What is required
Transcribe all the entries that follow, leaving nothing out.

(Stored items)
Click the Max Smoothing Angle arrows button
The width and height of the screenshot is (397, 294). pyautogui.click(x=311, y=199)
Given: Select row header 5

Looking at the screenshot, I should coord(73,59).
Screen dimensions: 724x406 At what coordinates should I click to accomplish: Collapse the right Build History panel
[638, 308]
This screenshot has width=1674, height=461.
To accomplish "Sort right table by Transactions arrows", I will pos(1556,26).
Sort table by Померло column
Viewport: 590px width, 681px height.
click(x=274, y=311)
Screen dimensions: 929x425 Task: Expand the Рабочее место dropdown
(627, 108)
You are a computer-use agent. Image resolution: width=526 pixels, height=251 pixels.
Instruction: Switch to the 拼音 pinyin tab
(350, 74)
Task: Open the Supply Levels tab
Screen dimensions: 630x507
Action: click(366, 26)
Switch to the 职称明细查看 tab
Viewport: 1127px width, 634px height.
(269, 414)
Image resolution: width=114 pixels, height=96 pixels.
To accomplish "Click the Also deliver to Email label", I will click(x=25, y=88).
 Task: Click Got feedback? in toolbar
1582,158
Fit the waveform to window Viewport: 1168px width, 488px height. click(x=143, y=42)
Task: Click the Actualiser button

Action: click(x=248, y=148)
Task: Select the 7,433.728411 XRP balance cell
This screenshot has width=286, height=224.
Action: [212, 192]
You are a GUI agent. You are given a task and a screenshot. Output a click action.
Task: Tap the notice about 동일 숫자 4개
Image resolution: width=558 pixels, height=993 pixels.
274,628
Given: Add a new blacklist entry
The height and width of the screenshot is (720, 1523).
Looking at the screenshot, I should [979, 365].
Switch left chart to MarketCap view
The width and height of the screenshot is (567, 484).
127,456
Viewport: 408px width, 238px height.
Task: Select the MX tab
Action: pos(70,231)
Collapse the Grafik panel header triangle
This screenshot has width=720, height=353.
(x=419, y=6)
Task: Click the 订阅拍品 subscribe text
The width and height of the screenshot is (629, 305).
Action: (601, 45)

Worked solution
Click the Max Smoothing Angle arrows button
The width and height of the screenshot is (397, 294). pyautogui.click(x=311, y=199)
Given: Select row header 5

Looking at the screenshot, I should coord(73,59).
Screen dimensions: 724x406 At what coordinates should I click to accomplish: Collapse the right Build History panel
[638, 308]
This screenshot has width=1674, height=461.
To accomplish "Sort right table by Transactions arrows", I will pos(1556,26).
Sort table by Померло column
Viewport: 590px width, 681px height.
click(x=274, y=311)
Screen dimensions: 929x425 Task: Expand the Рабочее место dropdown
(627, 108)
You are a computer-use agent. Image resolution: width=526 pixels, height=251 pixels.
Instruction: Switch to the 拼音 pinyin tab
(350, 74)
Task: Open the Supply Levels tab
Screen dimensions: 630x507
Action: click(366, 26)
Switch to the 职称明细查看 tab
Viewport: 1127px width, 634px height.
(269, 414)
Image resolution: width=114 pixels, height=96 pixels.
To accomplish "Click the Also deliver to Email label", I will click(x=25, y=88).
 Task: Click Got feedback? in toolbar
1582,158
Fit the waveform to window Viewport: 1168px width, 488px height. click(x=143, y=42)
Task: Click the Actualiser button

Action: click(x=248, y=148)
Task: Select the 7,433.728411 XRP balance cell
This screenshot has width=286, height=224.
Action: [212, 192]
You are a GUI agent. You are given a task and a screenshot. Output a click action.
Task: Tap the notice about 동일 숫자 4개
Image resolution: width=558 pixels, height=993 pixels.
274,628
Given: Add a new blacklist entry
The height and width of the screenshot is (720, 1523).
Looking at the screenshot, I should [979, 365].
Switch left chart to MarketCap view
The width and height of the screenshot is (567, 484).
127,456
Viewport: 408px width, 238px height.
Task: Select the MX tab
Action: pos(70,231)
Collapse the Grafik panel header triangle
This screenshot has width=720, height=353.
(x=419, y=6)
Task: Click the 订阅拍品 subscribe text
The width and height of the screenshot is (629, 305).
Action: (601, 45)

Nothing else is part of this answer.